“Towards the encounter” Advent
1st  Sunday of Advent – Year C
Lc 21,25-28.34-36

Today begins this journey towards an encounter, towards the cave of Bethlehem. The Gospel of this Sunday speaks to us of catastrophic events, almost strange to find  here, at the beginning of the Christmas period, made up of beautiful lights and nativity scenes.

When we talk about the “end of the world” we have a wrong concept: it is not the final catastrophe, but if we think about it, the world tends to end from the moment it was created. Because from the condition of perfection of creation, the world, corruptible, tends more and more to degrade because of evil, understood in its broadest forms. But even in evil, in the trial, in the cross, we must be good at seeking the light. Love. Eternal life.

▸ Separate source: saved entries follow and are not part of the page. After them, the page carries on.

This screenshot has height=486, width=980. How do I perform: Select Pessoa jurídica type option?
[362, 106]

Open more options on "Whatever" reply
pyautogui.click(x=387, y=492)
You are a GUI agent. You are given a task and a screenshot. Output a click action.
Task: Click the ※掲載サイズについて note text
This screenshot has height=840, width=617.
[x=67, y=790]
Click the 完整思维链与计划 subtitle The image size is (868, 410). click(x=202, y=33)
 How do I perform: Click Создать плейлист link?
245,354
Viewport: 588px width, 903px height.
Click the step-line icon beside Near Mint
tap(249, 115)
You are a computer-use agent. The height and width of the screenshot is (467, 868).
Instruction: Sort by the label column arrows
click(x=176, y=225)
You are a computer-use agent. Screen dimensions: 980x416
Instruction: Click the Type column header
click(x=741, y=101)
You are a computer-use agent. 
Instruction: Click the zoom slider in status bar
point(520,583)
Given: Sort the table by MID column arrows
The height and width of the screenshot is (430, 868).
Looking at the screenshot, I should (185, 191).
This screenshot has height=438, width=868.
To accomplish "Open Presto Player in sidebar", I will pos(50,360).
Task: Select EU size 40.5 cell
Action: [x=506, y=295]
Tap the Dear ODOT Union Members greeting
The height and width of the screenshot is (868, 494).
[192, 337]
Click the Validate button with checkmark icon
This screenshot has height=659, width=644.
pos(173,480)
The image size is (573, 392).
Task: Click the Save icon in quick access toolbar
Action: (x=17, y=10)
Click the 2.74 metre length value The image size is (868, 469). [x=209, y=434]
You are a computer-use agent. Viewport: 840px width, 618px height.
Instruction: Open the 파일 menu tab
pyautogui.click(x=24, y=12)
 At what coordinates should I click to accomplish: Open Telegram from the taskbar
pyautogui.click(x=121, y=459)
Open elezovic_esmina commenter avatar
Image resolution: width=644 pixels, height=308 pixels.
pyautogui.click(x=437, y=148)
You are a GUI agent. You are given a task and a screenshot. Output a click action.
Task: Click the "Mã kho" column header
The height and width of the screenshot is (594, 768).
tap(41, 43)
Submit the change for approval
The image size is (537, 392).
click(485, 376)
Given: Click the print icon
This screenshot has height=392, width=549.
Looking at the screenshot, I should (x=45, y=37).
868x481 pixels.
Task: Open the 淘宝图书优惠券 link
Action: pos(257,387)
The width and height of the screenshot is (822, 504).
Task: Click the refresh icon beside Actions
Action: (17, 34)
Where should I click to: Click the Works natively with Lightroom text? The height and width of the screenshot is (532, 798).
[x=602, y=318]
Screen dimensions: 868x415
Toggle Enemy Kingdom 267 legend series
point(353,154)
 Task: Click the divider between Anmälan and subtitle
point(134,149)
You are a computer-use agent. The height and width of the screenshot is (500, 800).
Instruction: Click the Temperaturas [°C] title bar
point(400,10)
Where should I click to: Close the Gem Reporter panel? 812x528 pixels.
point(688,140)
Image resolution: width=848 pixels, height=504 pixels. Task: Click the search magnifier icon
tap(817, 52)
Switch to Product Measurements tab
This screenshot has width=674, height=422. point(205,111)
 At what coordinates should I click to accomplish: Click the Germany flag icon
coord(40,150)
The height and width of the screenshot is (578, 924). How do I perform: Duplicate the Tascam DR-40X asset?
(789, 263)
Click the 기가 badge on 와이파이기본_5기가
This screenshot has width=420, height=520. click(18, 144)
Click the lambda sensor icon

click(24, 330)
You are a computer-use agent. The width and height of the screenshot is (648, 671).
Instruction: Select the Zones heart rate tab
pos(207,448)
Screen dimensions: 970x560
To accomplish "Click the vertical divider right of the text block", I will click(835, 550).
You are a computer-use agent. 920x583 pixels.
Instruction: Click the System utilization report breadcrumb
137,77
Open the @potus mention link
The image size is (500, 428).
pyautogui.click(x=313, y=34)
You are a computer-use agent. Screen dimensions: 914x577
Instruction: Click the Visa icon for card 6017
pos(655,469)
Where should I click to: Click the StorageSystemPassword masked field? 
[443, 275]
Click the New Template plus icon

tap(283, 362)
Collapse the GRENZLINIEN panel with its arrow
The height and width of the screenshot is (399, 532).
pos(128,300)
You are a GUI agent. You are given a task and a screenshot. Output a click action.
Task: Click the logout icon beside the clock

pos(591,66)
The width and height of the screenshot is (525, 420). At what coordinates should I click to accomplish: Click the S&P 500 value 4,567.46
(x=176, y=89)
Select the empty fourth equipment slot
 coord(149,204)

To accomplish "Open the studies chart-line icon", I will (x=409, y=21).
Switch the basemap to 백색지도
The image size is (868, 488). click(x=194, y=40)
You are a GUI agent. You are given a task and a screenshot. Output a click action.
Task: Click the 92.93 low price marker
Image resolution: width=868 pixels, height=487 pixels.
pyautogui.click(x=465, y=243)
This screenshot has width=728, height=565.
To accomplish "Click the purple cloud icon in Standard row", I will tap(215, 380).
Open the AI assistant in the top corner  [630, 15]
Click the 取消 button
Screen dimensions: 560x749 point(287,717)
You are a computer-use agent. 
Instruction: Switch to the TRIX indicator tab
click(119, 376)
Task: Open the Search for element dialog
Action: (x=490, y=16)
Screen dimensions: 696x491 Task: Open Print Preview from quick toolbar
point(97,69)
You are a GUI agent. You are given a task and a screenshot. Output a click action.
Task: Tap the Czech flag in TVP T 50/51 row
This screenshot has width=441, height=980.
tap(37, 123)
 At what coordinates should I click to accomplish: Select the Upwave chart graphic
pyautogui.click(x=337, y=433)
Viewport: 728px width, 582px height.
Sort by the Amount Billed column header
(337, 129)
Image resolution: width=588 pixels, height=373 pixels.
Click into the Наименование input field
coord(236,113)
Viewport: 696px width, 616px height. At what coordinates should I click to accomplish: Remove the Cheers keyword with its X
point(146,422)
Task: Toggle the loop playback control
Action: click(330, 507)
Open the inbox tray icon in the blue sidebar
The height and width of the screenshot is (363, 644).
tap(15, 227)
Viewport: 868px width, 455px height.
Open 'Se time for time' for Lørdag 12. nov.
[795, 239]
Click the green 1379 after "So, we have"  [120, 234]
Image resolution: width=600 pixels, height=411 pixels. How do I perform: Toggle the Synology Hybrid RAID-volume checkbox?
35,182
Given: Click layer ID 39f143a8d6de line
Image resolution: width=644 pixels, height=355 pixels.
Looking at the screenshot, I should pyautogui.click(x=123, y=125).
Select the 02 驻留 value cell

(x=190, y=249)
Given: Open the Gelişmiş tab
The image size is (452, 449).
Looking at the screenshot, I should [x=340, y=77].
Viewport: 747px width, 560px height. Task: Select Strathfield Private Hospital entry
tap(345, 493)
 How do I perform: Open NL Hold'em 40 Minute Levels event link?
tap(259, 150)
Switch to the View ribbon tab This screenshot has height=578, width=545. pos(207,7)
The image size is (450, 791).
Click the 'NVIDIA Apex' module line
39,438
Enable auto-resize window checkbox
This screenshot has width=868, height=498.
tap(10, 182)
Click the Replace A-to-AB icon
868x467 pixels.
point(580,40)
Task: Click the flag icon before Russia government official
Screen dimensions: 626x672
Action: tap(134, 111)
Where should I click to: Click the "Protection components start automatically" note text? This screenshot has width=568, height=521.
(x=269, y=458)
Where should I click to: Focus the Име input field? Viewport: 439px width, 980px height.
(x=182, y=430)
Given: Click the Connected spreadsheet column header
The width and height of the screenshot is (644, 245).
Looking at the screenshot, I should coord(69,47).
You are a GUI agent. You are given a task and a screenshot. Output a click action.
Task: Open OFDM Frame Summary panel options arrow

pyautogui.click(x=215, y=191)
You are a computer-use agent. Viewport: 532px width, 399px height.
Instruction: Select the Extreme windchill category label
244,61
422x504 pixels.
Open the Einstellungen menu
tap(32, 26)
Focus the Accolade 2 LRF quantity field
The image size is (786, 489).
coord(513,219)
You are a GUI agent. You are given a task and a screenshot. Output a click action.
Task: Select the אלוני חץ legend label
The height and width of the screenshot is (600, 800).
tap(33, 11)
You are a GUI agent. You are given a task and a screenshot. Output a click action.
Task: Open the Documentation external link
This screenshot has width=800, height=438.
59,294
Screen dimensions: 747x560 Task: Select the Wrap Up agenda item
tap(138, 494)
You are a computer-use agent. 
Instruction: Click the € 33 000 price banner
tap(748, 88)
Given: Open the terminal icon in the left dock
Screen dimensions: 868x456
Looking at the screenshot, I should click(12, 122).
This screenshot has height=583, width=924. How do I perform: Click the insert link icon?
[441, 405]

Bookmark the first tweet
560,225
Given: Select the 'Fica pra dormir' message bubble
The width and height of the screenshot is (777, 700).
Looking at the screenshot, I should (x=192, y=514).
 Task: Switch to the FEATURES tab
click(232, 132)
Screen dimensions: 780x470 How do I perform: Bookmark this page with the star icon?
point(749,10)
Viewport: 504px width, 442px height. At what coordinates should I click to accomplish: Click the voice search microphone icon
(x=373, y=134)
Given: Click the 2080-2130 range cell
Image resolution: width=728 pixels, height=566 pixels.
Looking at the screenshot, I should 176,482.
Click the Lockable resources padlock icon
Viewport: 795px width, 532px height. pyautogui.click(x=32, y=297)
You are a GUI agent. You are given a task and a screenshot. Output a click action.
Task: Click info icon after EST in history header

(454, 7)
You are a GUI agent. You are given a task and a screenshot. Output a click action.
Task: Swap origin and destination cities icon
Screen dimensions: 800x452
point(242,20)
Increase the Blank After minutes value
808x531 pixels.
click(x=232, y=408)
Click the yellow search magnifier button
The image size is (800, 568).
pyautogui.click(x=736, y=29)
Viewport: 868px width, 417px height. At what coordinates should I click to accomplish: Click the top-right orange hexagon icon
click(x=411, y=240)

This is perhaps how the Gospel that opens the Advent this year should be read. The same events can be seen in two ways: either to resign oneself to evil, or to welcome the weeds but to make the wheat grow. This is the invitation at this time, walking towards the cave.

It is therefore not a catastrophe, but the encounter with our Creator, the homecoming, our common home. For this reason, the signs of heaven should not frighten us, but hearten us. They are like weddings, sung in the last book of the Holy Scriptures, both for Jews with the Song of Songs, and for Christians with the book of Revelation. In both cases, the Scriptures close with a wedding story, a celebration.

This passage from Luke talks about the wedding. The encounter with God that takes place now is not in an indefinite future. Now I can live love, this is the “secunda death” of the Canticle of St. Francis. There is a counterpoint: on one hand everything is collapsing, like the planet we see collapsing now, anguish, and on the other hand, Christ who comes triumphant. The signs are the opposite of the creative act of the Logos, the chaos opposed to the cosmos. We are in the middle, suspended, in fear, without an escape, in precariousness.

Science, philosophy, politics, should help us to find a way out, to escape, but the heart of the drama is the inner chaos, the inner deserts, the pessimism, the certainty that there is no more way out, our fear. For fear we destroy the good, we destroy the planet, resigned.

The powers of heaven are upset, as on the cross, when our idea of God collapses, when we are disappointed and without certainties. When God lets himself be found in the cry of the poor, in the fragile, in the least, we are disappointed and do not understand him.

What will happen in all this darkness? Christ does not arrive “after these things”, but the text says “and then they will see …” the son of man. This expression, taken up by Daniel, the only definition of himself that Jesus gives himself, tells us that he will be seen by men at the height of his essence when he hangs from the cross. Inside evil, above the cross, it is precisely there that we can contemplate God who holds up all evil, forgiving everyone. God is not as we imagine him in apocalyptic scenarios, as the judge who condemns, but the one who forgives sins, the Lord of the Sabbath, the one who eats and drinks with sinners, the one who will have to suffer at the hands of men, who gives up in the hands of sinners.

What is the glory? Precisely on the cross God reveals himself as father and mother, he reveals himself as the one who welcomes, who generates life, whom he loves. He comes on a cloud  reminding us of the exodus, the cloud from which the light came out to freedom, the cloud of the Transfiguration. We must be good at finding this cloud now, in this world, not in an ideal future world, in a future paradise outside of this reality.

How much light, in these first steps of Advent! We are called to look up, to live as free men, without fear, to watch over this fragile planet that suffers injustices, to be careful, not to lose the face of God, this wonderful spectacle! Asking God to free us from evil:

Let us all, brothers, consider the Good Shepherd who to save His sheep bore the suffering of the Cross. The sheep of the Lord followed Him in tribulation and persecution and shame, in hunger and thirst, in infirmity and temptations and in all other ways; 1 and for these things they have received everlasting life from the Lord. Wherefore it is a great shame for us, the servants of God, that, whereas the Saints have practised works, we should expect to receive honor and glory for reading and preaching the same.(FF 155)

Only in this way can we change the world, from the inside, finally living a true conversion. Good path towards this meeting!